Monday, March 20, 2017

2017-03-20: A survey of 5 boilerplate removal methods

Boilerplate removal result from BeautifulSoup's get_text() method for news website. Extracted text includes extraneous text, HTML and Javascript text.
Fig. 1: Boilerplate removal result for BeautifulSoup's get_text() method for a news website. Extracted text includes extraneous text (Junk text), HTML, Javascript, comments, and CSS text.
Boilerplate removal result from NLTK's (OLD) clean_html() method for news website. Extraneous text included, but does not include Javascript and HTML text.
Fig. 2: Boilerplate removal result for NLTK's (OLD) clean_html() method for a news websiteExtracted text includes extraneous text, but does not include Javascript, HTML, comments or CSS text.
Boilerplate removal result from Justext method for news website. Smaller extraneous text compared to BeautifulSoup's get_text() and NLTK's (OLD) clean_html() method, but title missing.

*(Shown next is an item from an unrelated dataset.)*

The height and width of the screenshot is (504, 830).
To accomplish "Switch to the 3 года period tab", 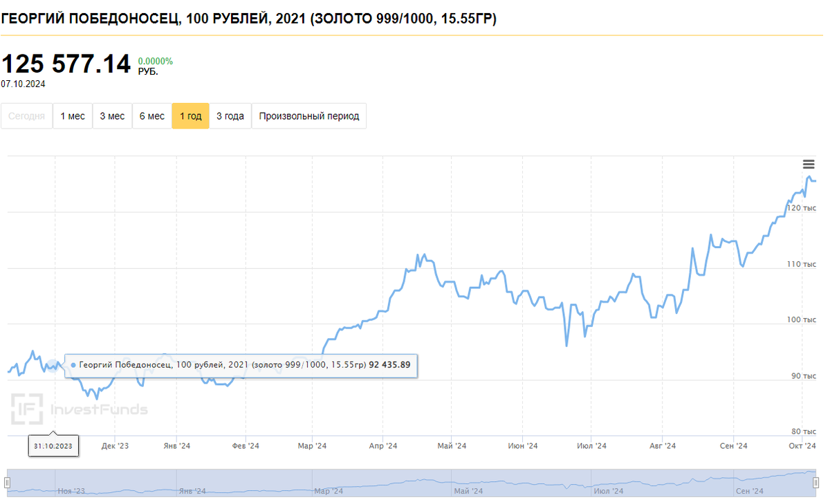I will click(230, 115).
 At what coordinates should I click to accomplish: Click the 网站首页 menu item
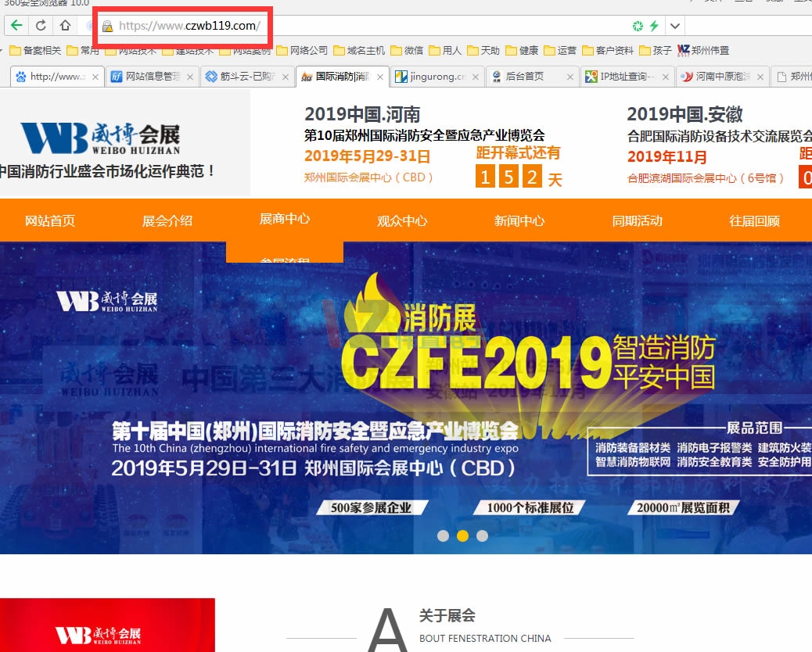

Fig. 3: Boilerplate removal result for Justext method for a news websiteExtracted text includes smaller extraneous text compared to BeautifulSoup's get_text() and NLTK's (OLD) clean_html() method, but the page title is absent.
Boilerplate removal result from Python-goose method for this news website. No extraneous text compared to BeautifulSoup's get_text(), NLTK's (OLD) clean_html(), and Justext but missing title text and first paragraph.
Fig. 4: Boilerplate removal result for Python-goose method for this news website. No extraneous text compared to BeautifulSoup's get_text(), NLTK's (OLD) clean_html(), and Justext, but page title and first paragraph are absent.
Boilerplate removal result from  Python-boilerpipe (ArticleExtractor) method for this news website. Smaller extraneous text compared to BeautifulSoup's get_text(), NLTK's (OLD) clean_html(), and Justext.
Fig. 5: Boilerplate removal result for  Python-boilerpipe (ArticleExtractor) method for a news websiteExtracted text includes smaller extraneous text compared to BeautifulSoup's get_text(), NLTK's (OLD) clean_html(), and Justext.
Boilerplate removal refers to the task of extracting the main text content of webpages. This is done through the removal of content such as navigation links, header and footer sections, etc. Even though this task is a common prerequisite for most text processing tasks, I have not found an authoritative versatile solution. In other to better understand how some common options for boilerplate removal perform against one another, I developed a simple experiment to measure how well the methods perform when compared to a gold standard text extraction method (myself). Python-boilerpipe (ArticleExtractor mode) performed best on my small sample of 10 news documents with an average Jaccard Index score of 0.7530, and median Jaccard Index score of 0.8964. The Jaccard scores for each document for a given boilerplate removal method was calculated over the sets (bag of words) created from the news documents and the gold standard text.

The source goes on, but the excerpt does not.